Copy word for word, and only, the lines below from the one with "Given: Open the Transform menu" through the last.
RECORDS SHOWN section start
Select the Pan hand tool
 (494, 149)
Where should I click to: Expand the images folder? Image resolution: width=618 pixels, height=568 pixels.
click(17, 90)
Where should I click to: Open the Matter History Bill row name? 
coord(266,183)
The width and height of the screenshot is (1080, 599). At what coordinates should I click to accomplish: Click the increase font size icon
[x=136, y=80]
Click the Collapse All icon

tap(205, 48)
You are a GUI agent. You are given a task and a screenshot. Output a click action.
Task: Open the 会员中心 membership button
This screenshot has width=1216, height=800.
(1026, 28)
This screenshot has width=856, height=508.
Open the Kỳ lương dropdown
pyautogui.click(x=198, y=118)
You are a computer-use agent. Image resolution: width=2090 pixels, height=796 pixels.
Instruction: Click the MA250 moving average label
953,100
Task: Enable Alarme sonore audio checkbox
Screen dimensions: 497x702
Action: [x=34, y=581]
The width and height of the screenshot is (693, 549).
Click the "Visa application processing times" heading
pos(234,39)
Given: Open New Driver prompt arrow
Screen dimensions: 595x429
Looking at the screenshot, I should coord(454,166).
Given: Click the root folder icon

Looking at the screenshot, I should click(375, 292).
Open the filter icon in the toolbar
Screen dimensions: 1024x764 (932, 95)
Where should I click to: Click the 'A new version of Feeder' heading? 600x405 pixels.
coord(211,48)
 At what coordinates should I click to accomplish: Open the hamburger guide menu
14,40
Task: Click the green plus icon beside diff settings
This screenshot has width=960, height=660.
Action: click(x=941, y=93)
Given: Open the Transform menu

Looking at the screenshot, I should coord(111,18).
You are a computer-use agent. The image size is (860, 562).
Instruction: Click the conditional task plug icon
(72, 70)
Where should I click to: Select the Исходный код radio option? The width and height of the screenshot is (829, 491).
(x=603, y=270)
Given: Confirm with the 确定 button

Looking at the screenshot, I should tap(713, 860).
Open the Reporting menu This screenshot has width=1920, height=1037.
RECORDS SHOWN section end
> **ANSWER TO THIS PROBLEM**:
Given: Open the Transform menu

Looking at the screenshot, I should coord(111,18).
You are a computer-use agent. The image size is (860, 562).
Instruction: Click the conditional task plug icon
(72, 70)
Where should I click to: Select the Исходный код radio option? The width and height of the screenshot is (829, 491).
(x=603, y=270)
Given: Confirm with the 确定 button

Looking at the screenshot, I should tap(713, 860).
Open the Reporting menu This screenshot has width=1920, height=1037.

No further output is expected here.